How do the records below read from their first line through the line containing "This screenshot has width=581, height=339."? Write those lines out exactly.

### [DATA RECORDS]
============================================================

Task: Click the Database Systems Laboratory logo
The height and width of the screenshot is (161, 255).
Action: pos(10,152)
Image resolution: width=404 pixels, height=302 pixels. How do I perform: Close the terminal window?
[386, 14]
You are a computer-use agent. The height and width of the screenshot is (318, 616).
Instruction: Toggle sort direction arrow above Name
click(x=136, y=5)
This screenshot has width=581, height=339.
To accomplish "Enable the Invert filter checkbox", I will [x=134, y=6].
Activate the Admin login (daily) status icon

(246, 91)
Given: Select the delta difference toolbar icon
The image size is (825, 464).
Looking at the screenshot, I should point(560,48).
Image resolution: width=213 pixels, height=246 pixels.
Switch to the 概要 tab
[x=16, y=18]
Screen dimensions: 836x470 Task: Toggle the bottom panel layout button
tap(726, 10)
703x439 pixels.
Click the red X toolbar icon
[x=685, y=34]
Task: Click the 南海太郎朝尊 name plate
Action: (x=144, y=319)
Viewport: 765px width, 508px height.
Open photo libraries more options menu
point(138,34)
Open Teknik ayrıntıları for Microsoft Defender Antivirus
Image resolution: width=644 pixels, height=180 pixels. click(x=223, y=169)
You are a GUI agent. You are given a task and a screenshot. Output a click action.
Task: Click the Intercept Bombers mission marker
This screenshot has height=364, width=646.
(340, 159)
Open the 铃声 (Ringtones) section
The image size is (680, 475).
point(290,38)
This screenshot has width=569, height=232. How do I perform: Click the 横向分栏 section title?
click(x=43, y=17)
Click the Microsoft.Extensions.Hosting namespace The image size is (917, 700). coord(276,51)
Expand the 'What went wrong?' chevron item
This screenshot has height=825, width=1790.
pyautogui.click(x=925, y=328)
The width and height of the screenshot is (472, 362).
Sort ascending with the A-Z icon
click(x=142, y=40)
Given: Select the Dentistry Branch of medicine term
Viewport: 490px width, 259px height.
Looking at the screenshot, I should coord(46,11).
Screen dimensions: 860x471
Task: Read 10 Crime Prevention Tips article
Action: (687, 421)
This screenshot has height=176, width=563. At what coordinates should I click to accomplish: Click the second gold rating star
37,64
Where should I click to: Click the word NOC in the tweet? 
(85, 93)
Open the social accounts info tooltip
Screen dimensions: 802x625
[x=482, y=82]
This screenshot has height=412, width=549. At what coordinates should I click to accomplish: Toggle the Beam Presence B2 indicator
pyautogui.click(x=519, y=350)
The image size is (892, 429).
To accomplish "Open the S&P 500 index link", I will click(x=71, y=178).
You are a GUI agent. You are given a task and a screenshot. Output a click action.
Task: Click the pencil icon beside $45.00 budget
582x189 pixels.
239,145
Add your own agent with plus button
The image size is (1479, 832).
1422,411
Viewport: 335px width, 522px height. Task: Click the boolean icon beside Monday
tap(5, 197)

============================================================

### [SOLUTION]
Task: Click the Database Systems Laboratory logo
The height and width of the screenshot is (161, 255).
Action: pos(10,152)
Image resolution: width=404 pixels, height=302 pixels. How do I perform: Close the terminal window?
[386, 14]
You are a computer-use agent. The height and width of the screenshot is (318, 616).
Instruction: Toggle sort direction arrow above Name
click(x=136, y=5)
This screenshot has width=581, height=339.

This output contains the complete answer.